山村暮鳥の詩「ある時」から学ぶ - 共感力と擬人法 -
このシリーズでは近代~昭和初期にかけて活動した文士の作品から、「詩のどこが良いのか」「どう書けば詩なのか」を探していく。
どの記事も一本で完結している。
今回から二記事連続で、山村暮鳥氏の詩から学んでいく。
素朴にメモする詩人・山村暮鳥
山村暮鳥氏は、萩原朔太郎氏や室生犀星氏らと共に「人魚詩社」のメンバーだった詩人である。

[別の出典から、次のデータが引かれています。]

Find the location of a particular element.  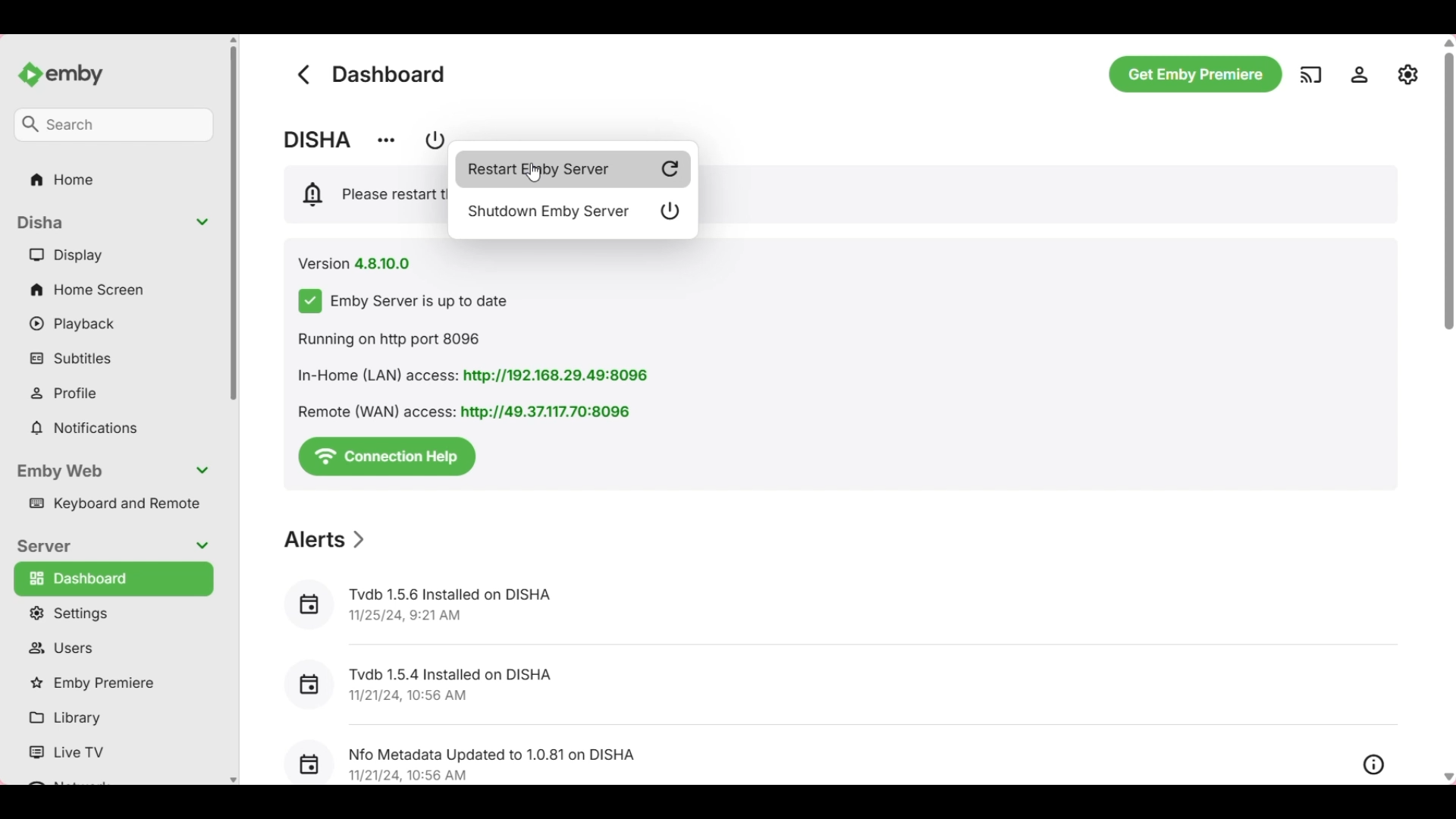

「いちめんのなのはな」で有名だが、それ以外にも小さな作品が多い。
今回取り上げる『雲』という詩集は、「ある時」など同じ題の詩が沢山収録されている。
このことから暮鳥氏にとって詩は、作品というよりは、思った事のメモや独り言に近いものだったことが窺える。
この記事を書いたのは、今月からとある文学館で暮鳥氏の展示を行うと知ったからだ。
その展示のフライヤーに、詩「ある時」が載っていたので、取り上げてみようと思った。
詩「ある時」
雲もまた自分のやうだ
自分のやうに
すつかり途方にくれてゐるのだ
あまりにあまりにひろすぎる
涯のない蒼空なので
おう老子よ
こんなときだ
にこにことして
ひよつこりとでてきませんか
共感力と想像力から生まれる詩
素直な重ね合わせ
雲と自分を比べるようなもの、雲と自分以外の何かを描くもの、雲だけをうたうもの、そのような詩は多い。
しかし雲と自分とを重ねる詩は、あまり無い。
これは一個人の意見だが、「自然は美しいもの」というレッテルによって、それと自分とを重ね合わせるのは些かナルシストだという風潮が薄らあるのかも知れない。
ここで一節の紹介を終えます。